ArchivePurge (aggregate)Purge (position)
ScopeOne aggregateOne aggregateGlobal, up to position
ReversibleYes (data remains)NoNo
Use caseSoft delete, deactivationGDPR erasureStorage reclamation
Reads afterEmpty aggregateEmpty aggregateUnaffected for later events
SubscriptionsSkip archived eventsEvents goneEvents gone

Combining with snapshots

If you use snapshots, remember that snapshots are stored separately from events. Archiving or purging events does not remove snapshots. Clean up snapshots separately if needed.

Design guidelines

  1. Archive first, purge later. Archive is reversible. Give yourself time to confirm nothing depends on the data before you delete it permanently.

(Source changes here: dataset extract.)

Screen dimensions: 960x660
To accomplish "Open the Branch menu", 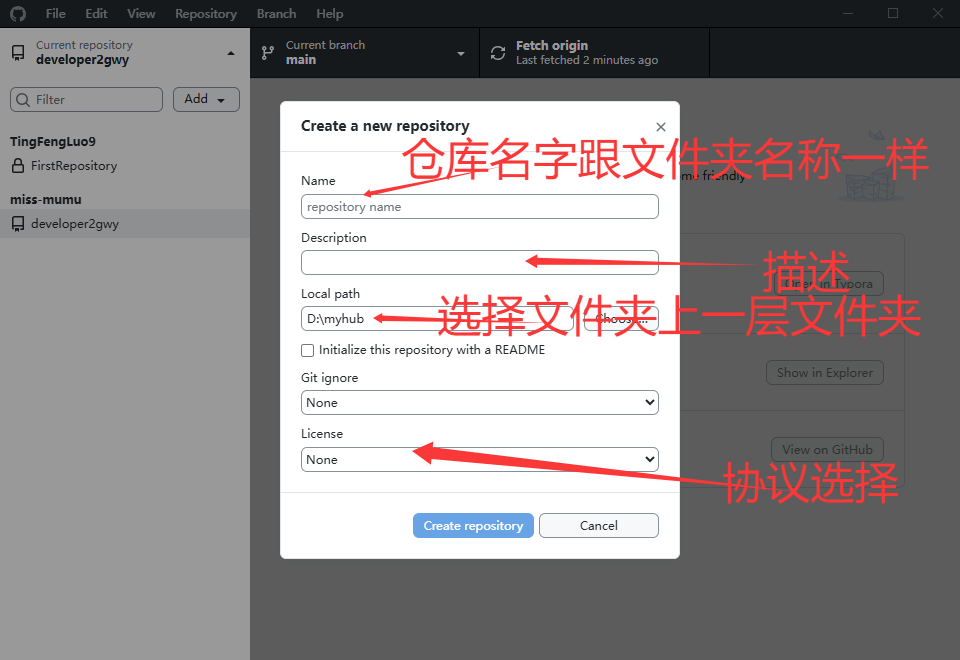I will tap(276, 14).
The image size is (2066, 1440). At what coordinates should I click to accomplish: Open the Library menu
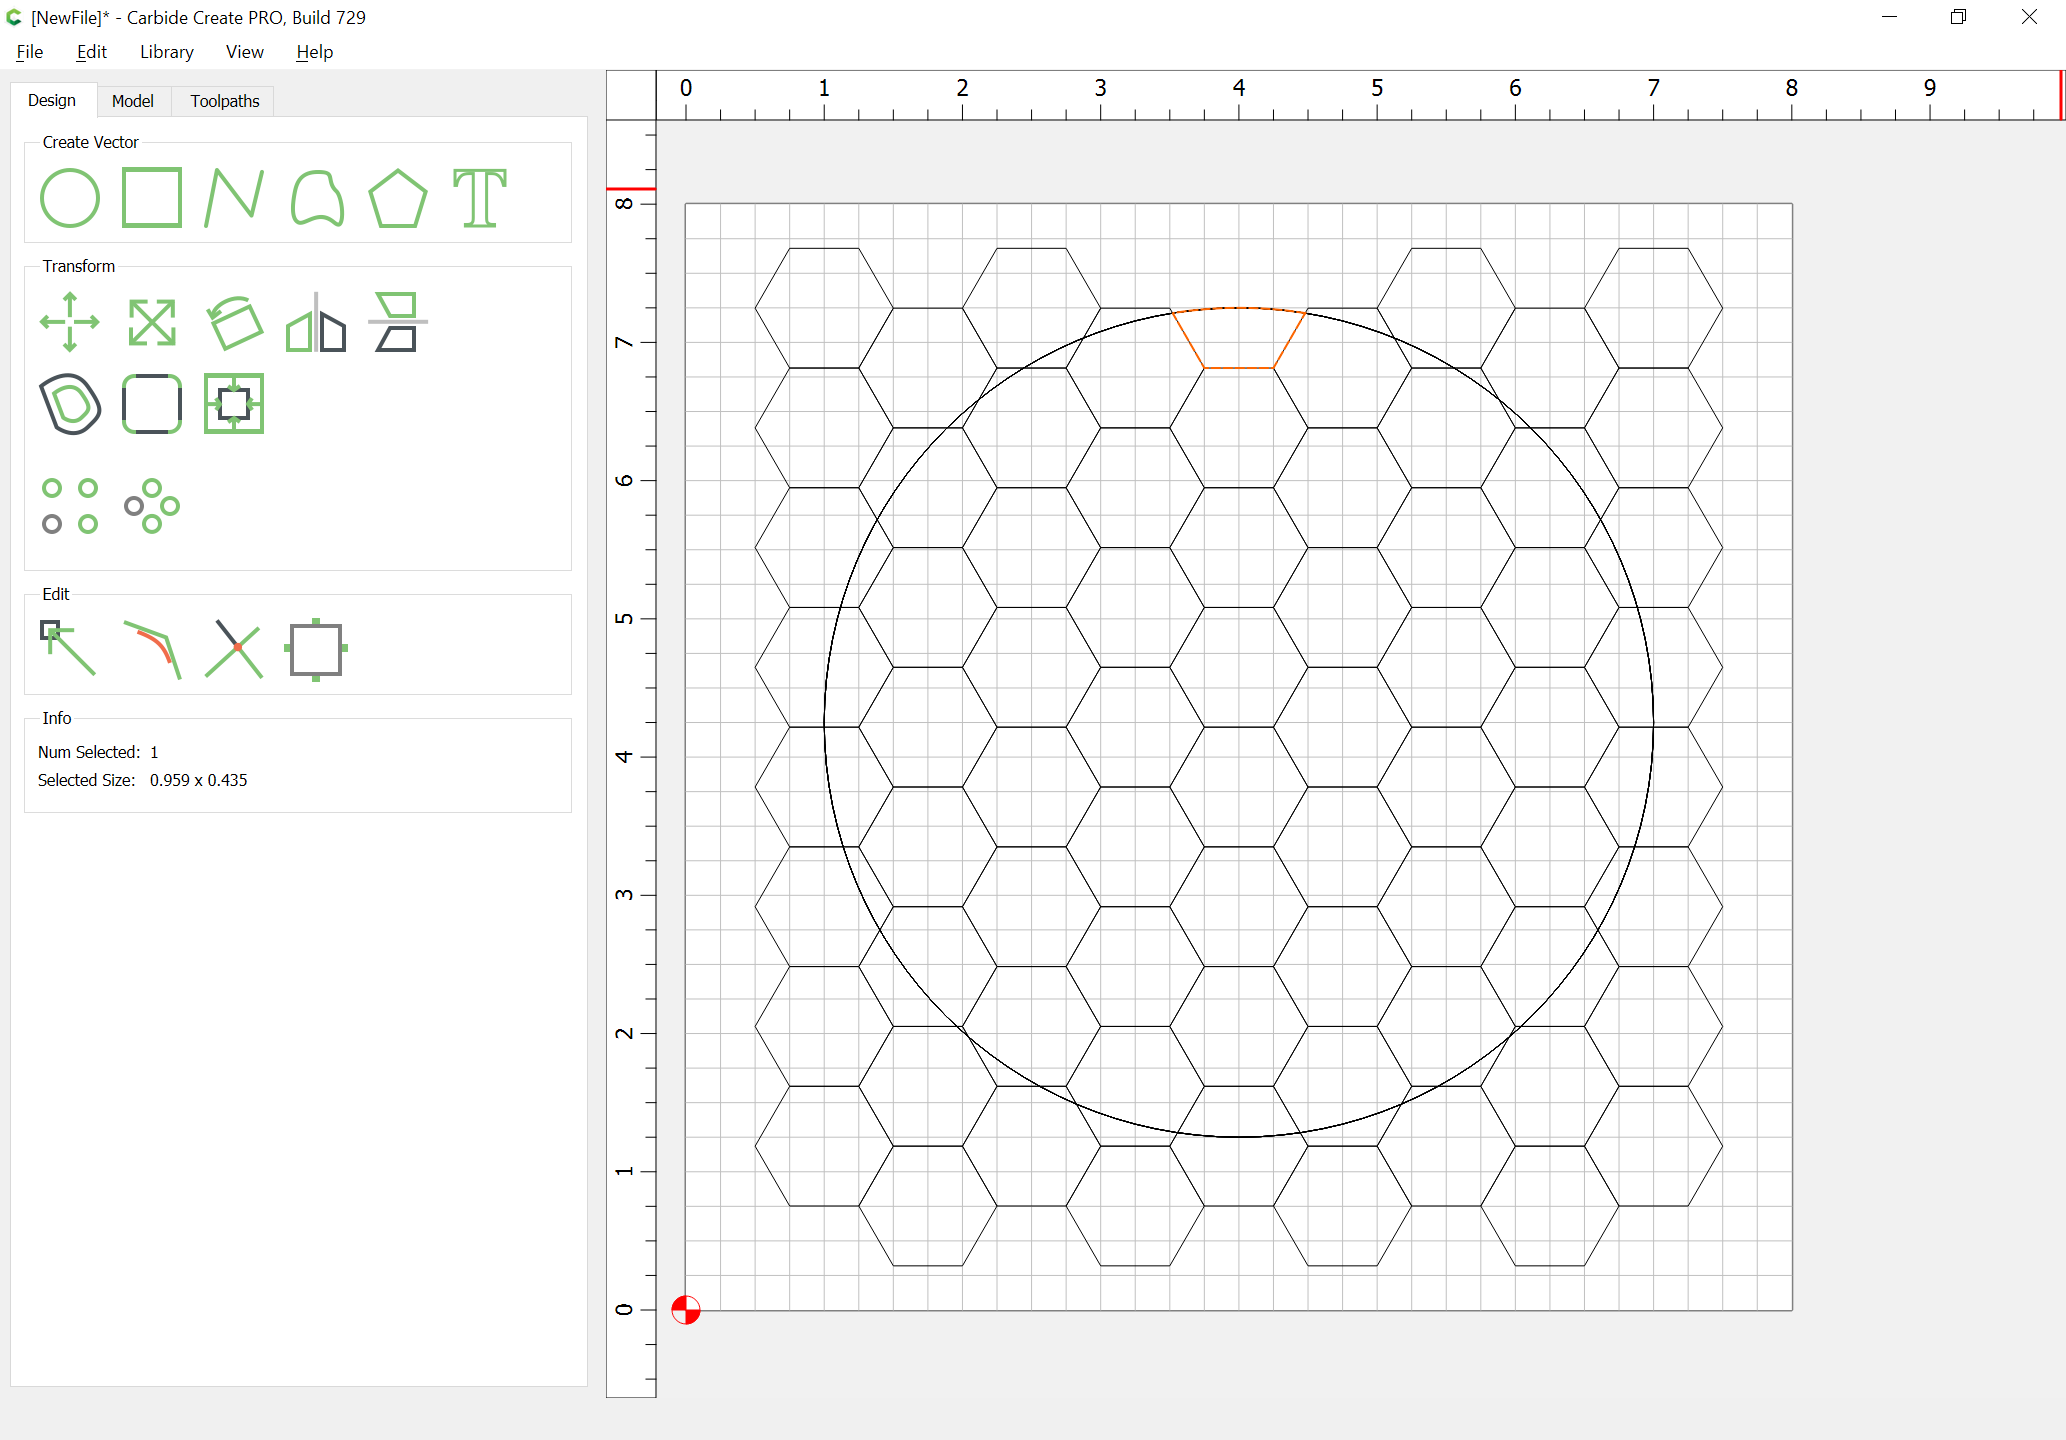click(166, 52)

  2. Automate position-based purging. Set up a scheduled job that finds the minimum subscription checkpoint and purges events below it. Don't let the event table grow without bounds.

  3. Log every purge. Record what was purged, when, and why. You can't recover the data, but you can at least explain what happened.

  4. Test purge in staging. Run the same purge logic against a staging environment before touching production. Verify that subscriptions continue working correctly.